→ **GIVEN REQUEST**
Please gather every line below that contains the string "height". Case counts.

→ **INPUT RECORDS**
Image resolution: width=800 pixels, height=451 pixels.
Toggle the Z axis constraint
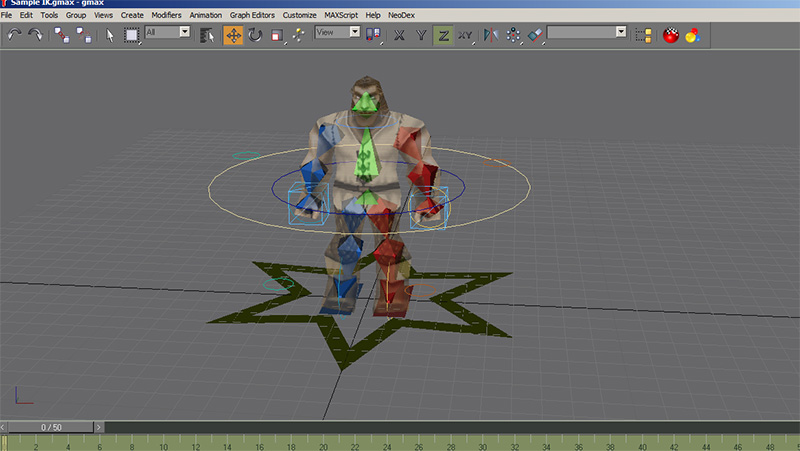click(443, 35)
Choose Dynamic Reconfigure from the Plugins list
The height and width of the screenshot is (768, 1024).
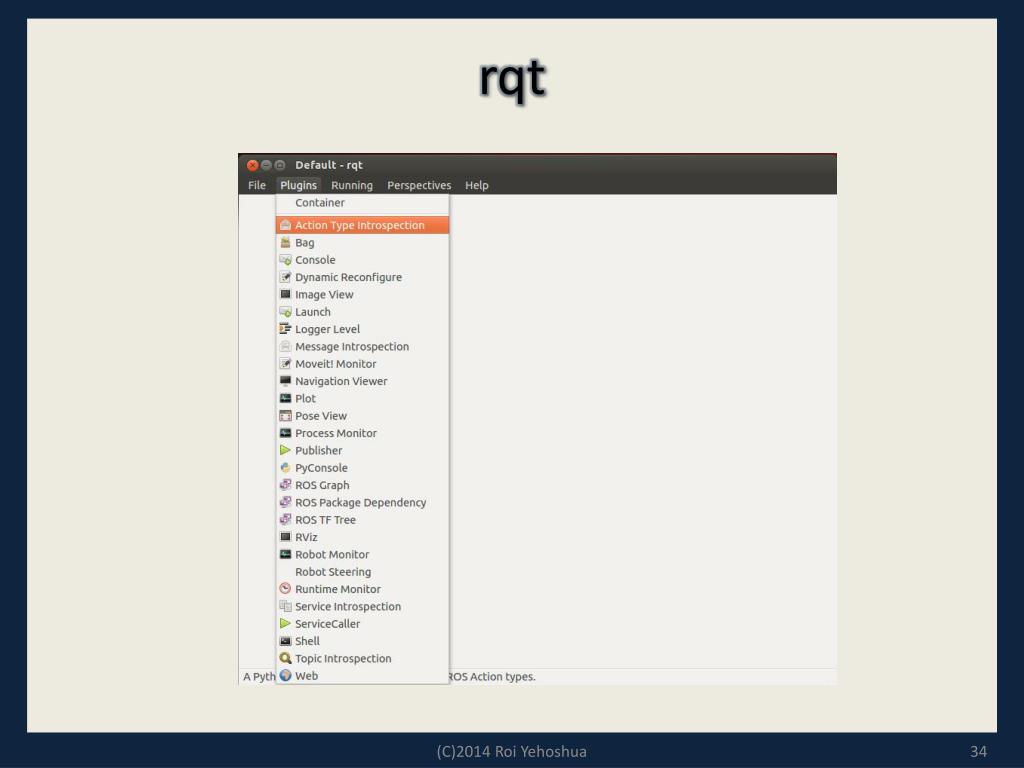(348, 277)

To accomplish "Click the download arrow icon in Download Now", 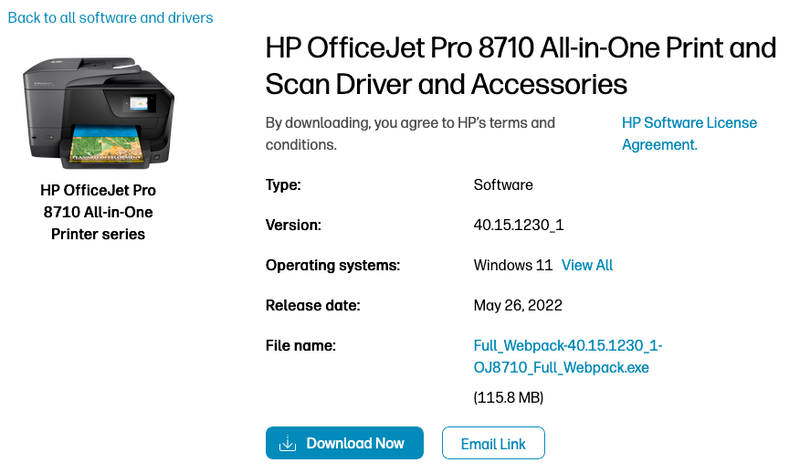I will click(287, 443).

→ **TASK OUTPUT**
Image resolution: width=800 pixels, height=451 pixels.
The height and width of the screenshot is (768, 1024).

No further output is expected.